> [About this exercise] Look through the records below and say how many lines include "Disable". Give only that number.

Collected data entries
----

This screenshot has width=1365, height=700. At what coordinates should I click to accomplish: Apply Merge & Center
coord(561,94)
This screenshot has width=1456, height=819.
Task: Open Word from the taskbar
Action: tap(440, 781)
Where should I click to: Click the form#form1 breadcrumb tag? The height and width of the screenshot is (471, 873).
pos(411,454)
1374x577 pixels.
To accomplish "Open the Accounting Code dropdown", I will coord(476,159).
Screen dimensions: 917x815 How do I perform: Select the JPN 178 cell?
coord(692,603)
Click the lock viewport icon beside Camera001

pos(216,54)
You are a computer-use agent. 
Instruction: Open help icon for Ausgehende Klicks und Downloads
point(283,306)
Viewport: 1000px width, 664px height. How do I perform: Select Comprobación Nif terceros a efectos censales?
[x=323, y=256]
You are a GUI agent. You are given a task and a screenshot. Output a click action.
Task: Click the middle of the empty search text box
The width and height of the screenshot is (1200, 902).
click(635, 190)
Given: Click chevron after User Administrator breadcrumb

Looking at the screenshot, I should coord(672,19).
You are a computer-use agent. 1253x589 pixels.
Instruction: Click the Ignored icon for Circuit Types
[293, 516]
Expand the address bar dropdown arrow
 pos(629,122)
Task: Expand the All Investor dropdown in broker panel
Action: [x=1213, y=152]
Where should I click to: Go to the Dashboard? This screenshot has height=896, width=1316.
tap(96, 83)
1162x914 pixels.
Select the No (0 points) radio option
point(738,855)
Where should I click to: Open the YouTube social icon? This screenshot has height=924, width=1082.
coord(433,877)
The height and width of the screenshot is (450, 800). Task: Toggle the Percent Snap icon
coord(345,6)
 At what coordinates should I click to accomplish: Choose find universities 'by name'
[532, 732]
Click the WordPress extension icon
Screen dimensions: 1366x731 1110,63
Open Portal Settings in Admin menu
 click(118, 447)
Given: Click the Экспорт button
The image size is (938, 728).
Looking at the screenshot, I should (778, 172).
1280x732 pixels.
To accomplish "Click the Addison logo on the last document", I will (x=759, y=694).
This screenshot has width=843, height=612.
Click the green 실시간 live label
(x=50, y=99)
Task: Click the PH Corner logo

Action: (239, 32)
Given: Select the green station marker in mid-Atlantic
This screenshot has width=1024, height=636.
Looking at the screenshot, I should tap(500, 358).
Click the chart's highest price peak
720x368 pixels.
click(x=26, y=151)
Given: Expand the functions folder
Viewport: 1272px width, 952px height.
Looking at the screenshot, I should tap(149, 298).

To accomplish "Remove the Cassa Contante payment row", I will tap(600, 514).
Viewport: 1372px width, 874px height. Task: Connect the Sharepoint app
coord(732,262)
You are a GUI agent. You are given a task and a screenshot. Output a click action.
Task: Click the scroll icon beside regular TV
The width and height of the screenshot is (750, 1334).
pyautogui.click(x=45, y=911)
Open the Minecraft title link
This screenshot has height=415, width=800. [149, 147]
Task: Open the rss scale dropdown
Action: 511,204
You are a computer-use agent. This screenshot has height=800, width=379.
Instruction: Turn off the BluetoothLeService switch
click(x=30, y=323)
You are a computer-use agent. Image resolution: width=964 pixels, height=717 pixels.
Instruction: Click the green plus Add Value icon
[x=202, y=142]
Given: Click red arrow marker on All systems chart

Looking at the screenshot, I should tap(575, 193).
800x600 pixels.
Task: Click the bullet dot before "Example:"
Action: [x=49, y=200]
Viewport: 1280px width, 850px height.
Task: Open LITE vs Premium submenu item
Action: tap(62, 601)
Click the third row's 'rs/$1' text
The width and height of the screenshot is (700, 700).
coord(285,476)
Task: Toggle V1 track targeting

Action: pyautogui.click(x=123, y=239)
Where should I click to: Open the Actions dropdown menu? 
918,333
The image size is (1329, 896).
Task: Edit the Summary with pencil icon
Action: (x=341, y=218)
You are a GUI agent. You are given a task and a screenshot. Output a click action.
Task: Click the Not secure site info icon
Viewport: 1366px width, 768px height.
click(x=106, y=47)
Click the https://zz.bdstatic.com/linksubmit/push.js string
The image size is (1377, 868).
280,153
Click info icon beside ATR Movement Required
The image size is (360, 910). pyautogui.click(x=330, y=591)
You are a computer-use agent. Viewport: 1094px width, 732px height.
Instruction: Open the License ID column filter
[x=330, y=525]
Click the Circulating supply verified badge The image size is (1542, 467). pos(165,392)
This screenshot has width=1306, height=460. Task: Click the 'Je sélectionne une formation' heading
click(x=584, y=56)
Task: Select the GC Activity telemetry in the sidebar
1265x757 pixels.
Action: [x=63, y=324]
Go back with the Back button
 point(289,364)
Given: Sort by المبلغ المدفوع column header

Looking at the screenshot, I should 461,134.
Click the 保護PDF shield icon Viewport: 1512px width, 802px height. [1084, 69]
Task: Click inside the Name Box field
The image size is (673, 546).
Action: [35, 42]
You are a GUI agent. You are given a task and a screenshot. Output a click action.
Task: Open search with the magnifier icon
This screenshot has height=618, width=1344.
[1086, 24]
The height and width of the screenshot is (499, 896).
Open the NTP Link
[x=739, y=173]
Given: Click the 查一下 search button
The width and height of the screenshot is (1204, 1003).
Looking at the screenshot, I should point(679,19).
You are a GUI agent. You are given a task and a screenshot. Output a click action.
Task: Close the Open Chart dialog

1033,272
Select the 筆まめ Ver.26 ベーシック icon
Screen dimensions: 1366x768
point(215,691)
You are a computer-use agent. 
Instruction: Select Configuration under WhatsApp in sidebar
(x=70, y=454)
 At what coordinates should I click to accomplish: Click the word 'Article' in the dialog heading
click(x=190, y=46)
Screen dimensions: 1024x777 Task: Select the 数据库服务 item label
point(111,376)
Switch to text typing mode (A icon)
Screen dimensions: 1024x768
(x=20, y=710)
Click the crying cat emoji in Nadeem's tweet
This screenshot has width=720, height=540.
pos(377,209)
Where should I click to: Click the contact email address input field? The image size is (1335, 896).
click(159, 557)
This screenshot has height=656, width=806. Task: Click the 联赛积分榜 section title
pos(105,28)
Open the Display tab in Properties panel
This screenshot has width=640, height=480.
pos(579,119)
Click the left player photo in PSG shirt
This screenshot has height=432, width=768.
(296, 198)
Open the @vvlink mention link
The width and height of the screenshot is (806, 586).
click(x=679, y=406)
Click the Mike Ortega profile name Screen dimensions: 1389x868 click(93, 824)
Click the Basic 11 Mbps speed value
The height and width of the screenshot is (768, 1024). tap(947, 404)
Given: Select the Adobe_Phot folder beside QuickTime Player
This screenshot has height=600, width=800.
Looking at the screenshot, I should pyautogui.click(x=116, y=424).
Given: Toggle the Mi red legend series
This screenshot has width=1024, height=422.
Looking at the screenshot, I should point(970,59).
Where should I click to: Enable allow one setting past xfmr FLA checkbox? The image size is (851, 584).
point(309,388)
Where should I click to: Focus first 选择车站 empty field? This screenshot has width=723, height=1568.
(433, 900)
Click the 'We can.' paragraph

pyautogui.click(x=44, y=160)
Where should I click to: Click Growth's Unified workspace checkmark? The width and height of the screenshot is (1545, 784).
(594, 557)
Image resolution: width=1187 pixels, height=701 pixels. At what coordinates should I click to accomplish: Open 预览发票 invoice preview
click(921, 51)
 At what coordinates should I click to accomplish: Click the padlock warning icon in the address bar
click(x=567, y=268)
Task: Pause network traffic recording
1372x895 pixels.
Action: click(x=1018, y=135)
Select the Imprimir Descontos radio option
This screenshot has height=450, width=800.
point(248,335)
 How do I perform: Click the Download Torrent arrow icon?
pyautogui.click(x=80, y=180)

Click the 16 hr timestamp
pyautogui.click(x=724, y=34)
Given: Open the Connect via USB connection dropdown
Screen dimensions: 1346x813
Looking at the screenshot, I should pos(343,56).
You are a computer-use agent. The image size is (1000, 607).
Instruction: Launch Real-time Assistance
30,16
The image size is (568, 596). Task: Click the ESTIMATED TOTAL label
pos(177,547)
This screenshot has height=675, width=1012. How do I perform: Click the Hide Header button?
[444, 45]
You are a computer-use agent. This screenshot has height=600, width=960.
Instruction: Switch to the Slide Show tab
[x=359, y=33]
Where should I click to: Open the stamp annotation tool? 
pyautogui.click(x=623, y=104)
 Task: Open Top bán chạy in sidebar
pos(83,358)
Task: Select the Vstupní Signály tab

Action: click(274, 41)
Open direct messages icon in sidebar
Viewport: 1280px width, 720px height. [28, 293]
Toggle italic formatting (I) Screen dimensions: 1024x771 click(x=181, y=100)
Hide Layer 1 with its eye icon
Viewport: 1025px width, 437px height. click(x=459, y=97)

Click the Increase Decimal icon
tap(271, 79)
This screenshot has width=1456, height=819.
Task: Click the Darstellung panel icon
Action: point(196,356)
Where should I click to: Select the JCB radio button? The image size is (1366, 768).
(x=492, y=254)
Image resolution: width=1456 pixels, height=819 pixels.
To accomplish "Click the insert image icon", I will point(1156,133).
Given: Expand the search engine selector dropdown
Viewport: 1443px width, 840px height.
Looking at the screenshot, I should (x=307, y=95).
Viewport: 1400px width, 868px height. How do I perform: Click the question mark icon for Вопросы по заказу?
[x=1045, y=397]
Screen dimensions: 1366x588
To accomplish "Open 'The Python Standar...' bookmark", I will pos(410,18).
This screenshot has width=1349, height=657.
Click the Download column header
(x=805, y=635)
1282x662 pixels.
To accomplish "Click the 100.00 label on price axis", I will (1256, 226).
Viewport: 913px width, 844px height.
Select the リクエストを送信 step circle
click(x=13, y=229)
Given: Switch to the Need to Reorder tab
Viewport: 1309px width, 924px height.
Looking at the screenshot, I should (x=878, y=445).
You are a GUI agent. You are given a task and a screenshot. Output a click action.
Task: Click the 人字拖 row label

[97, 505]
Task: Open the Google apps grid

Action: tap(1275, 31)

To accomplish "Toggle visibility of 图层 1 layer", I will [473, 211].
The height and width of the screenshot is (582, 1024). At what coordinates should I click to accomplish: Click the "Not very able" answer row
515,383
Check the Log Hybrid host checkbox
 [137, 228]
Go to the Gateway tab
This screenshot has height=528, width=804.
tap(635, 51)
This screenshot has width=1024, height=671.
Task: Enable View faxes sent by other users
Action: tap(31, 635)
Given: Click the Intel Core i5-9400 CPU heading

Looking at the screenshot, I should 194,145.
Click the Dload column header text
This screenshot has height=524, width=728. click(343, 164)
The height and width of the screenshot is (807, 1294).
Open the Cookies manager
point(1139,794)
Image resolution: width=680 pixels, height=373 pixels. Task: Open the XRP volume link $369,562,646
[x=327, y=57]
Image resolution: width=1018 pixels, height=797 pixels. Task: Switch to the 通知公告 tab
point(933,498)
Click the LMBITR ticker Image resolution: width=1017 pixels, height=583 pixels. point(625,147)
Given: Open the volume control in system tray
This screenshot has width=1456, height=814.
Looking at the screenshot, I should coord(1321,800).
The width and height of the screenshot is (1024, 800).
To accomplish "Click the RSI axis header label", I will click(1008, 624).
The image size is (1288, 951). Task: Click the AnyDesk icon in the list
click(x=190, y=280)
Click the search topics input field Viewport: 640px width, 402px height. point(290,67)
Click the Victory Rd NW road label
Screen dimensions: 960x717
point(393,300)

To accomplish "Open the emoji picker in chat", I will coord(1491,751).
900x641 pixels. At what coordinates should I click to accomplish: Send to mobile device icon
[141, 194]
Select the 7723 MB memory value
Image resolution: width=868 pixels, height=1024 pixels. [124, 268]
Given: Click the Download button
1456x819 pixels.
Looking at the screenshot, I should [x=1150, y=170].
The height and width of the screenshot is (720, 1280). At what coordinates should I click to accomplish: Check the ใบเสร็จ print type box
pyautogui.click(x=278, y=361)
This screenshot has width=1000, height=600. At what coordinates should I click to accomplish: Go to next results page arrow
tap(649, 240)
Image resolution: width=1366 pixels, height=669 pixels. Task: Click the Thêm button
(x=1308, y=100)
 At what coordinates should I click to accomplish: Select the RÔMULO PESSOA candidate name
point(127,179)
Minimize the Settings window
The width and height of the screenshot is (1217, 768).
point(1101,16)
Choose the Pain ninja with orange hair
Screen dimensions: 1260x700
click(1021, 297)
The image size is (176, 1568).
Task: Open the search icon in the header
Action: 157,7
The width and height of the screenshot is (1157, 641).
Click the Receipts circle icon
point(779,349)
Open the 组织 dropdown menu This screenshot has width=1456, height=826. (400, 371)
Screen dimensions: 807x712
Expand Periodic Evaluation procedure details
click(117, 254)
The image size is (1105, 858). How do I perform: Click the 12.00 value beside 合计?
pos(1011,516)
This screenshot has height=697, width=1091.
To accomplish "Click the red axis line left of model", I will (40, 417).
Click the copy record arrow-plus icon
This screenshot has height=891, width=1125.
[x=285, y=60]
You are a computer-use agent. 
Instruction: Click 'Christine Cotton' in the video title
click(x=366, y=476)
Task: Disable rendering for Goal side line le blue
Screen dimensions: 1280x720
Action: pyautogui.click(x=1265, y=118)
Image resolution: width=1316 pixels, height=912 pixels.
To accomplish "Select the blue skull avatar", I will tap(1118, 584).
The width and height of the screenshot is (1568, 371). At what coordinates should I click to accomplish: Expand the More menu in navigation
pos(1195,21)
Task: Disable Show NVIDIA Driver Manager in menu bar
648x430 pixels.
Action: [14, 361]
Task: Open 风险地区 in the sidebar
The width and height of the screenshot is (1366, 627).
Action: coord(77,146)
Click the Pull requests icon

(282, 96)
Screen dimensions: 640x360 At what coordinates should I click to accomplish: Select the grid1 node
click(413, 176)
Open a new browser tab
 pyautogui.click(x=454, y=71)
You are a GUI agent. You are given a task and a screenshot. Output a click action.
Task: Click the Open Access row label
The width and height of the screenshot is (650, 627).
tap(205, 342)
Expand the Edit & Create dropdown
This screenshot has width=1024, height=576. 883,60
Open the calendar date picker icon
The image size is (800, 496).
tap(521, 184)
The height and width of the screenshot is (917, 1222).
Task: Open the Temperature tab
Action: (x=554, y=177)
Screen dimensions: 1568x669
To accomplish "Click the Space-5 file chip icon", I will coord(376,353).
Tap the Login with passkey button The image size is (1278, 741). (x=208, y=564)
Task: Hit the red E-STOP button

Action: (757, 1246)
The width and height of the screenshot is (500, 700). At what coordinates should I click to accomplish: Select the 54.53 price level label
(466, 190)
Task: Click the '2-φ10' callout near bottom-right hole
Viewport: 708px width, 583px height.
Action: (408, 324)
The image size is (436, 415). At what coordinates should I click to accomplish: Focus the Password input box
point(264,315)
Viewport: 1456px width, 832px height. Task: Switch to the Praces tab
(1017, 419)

----

> [Solution] 2